PROBLEM DESCRIPTION: Every line of the data below that holds the string "each" needs to be reported.

SUPPLIED RECORDS:
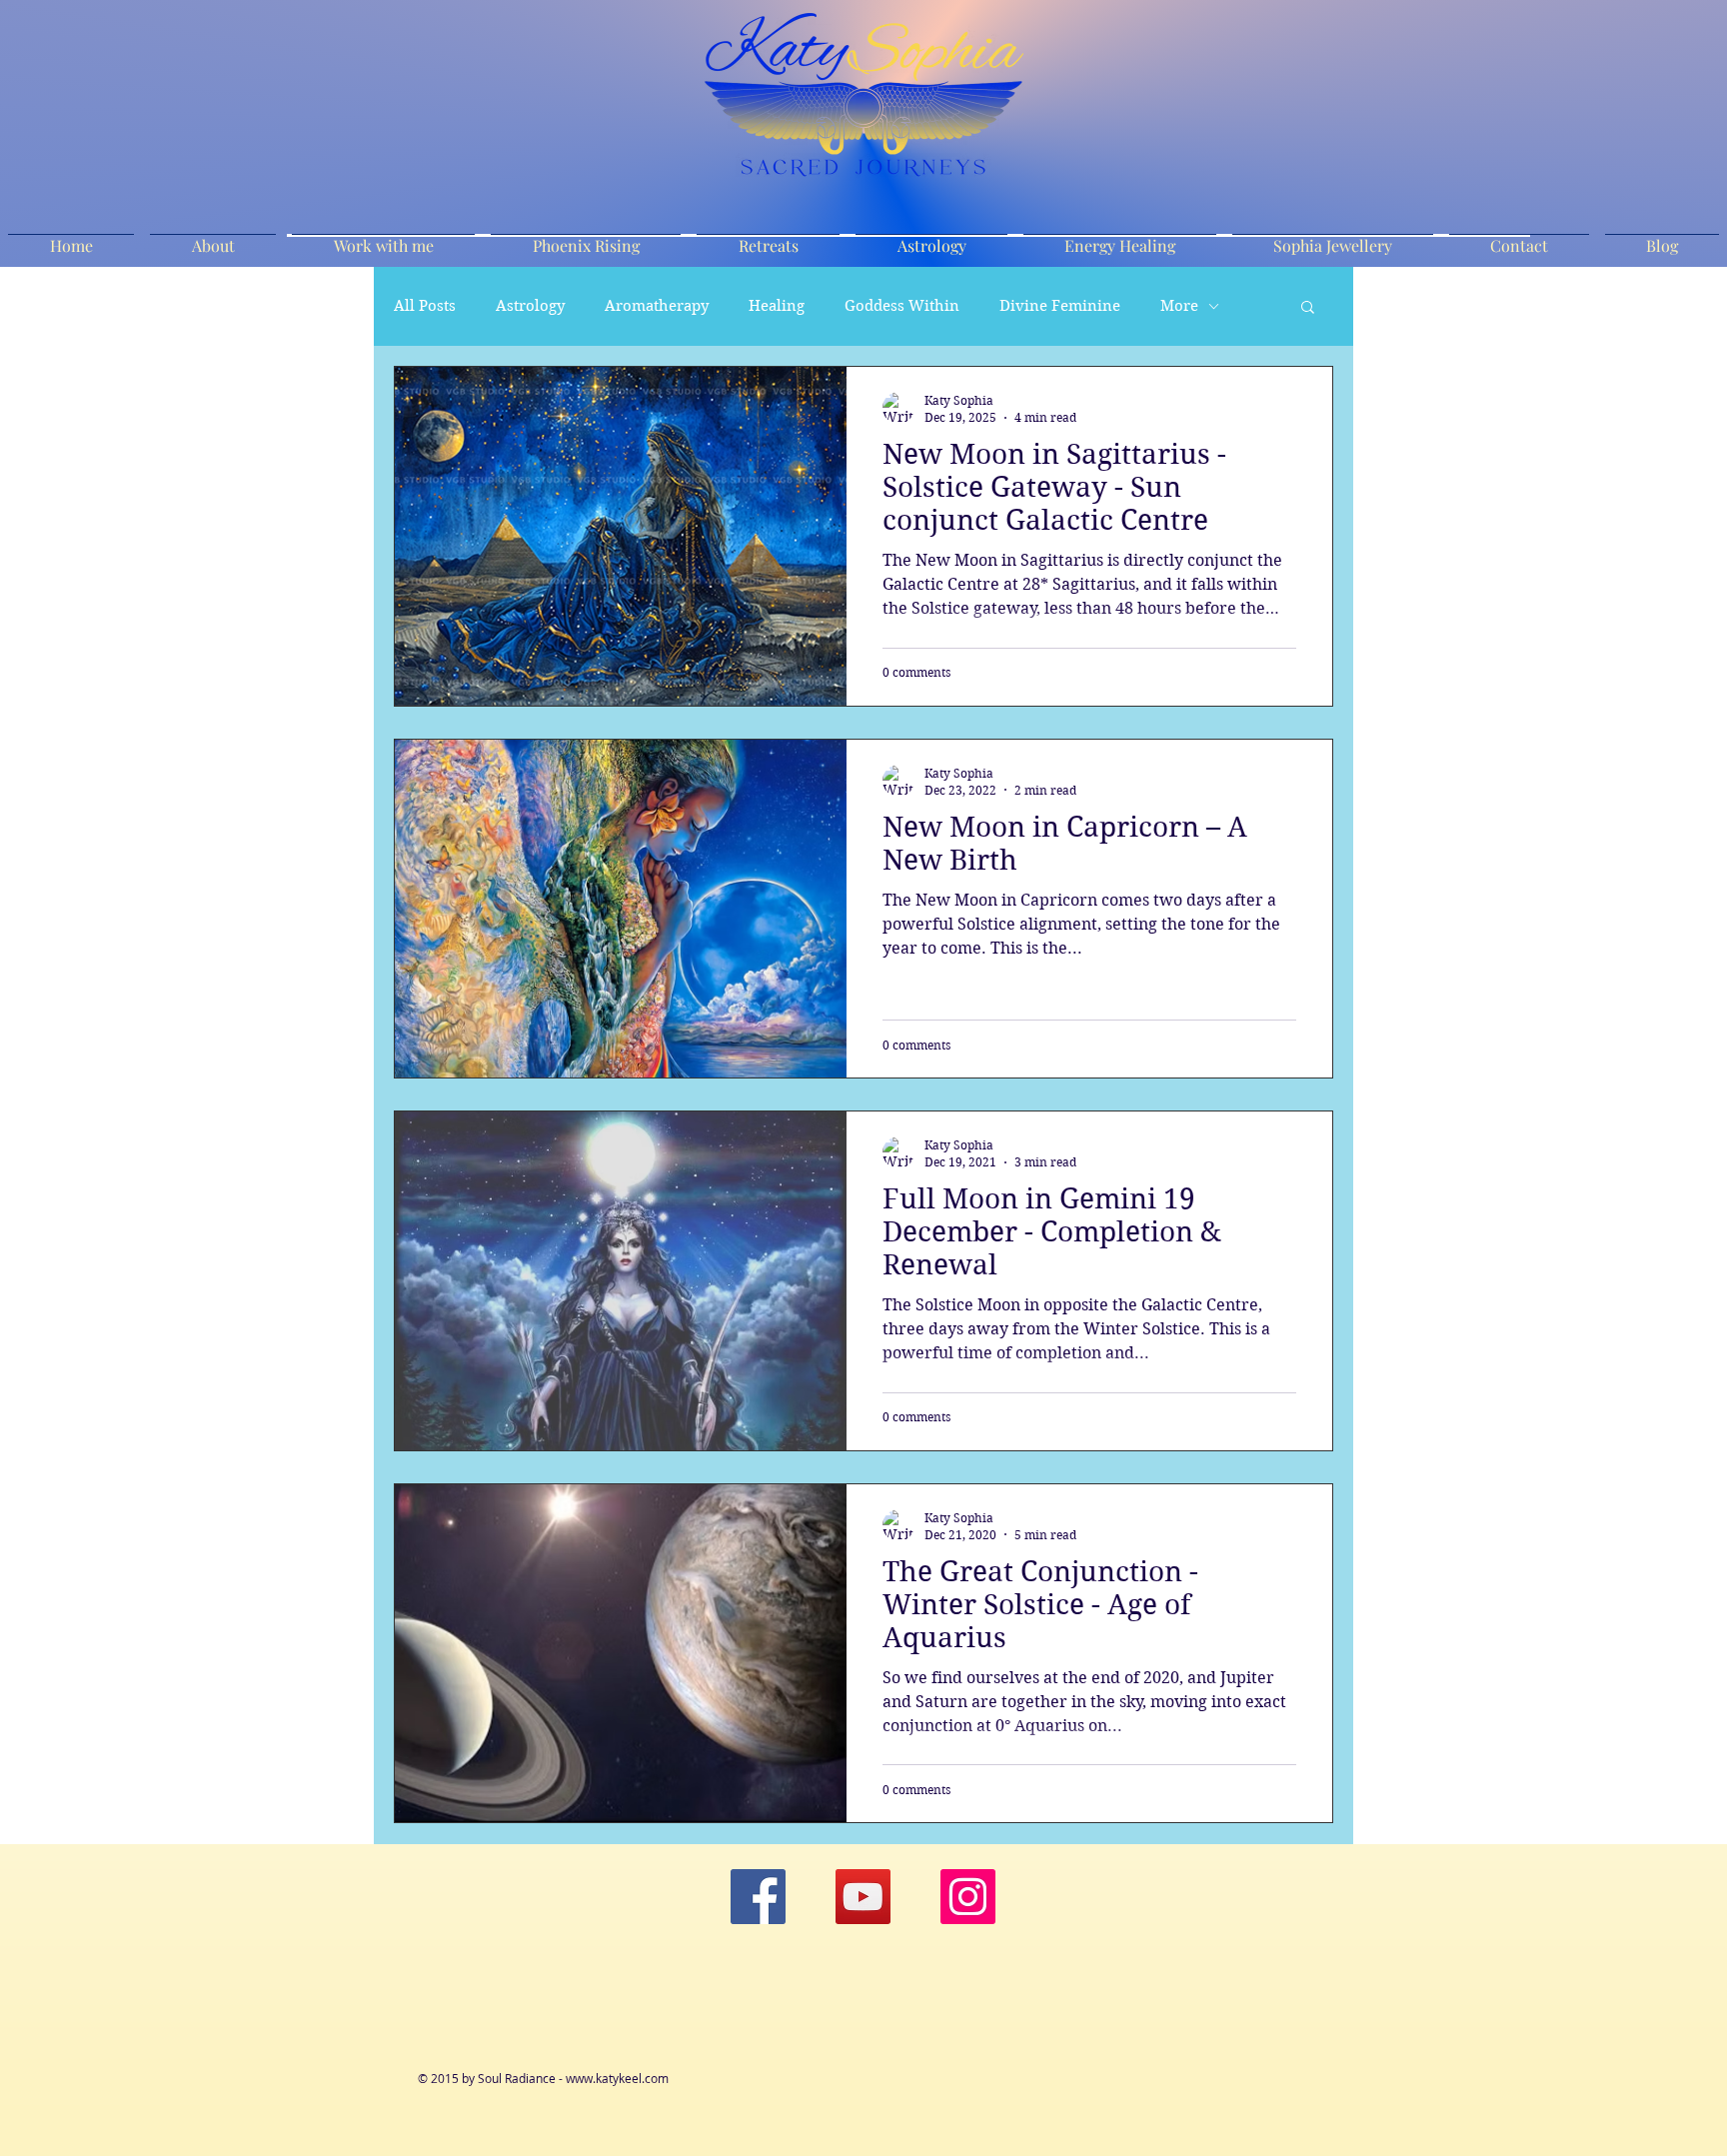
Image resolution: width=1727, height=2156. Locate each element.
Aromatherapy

--

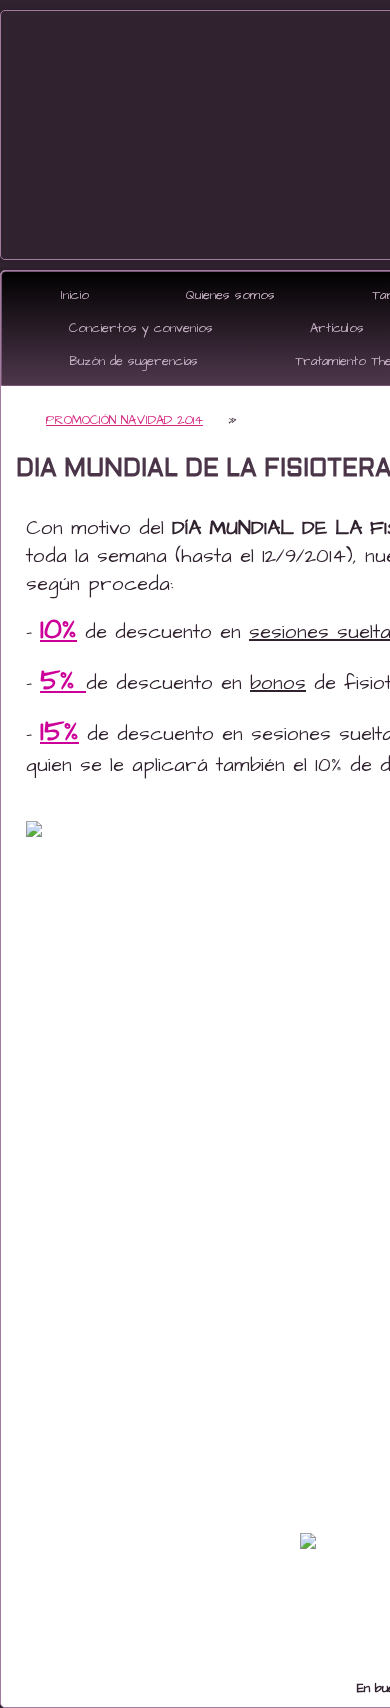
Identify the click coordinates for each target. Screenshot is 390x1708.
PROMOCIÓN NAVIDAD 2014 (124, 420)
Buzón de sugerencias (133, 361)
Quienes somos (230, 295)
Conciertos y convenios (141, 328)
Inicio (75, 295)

EXPECTED ANSWER:
Image resolution: width=1727, height=2156. Locate each element.
Identify the click coordinates for each target. Screenshot is 390x1708.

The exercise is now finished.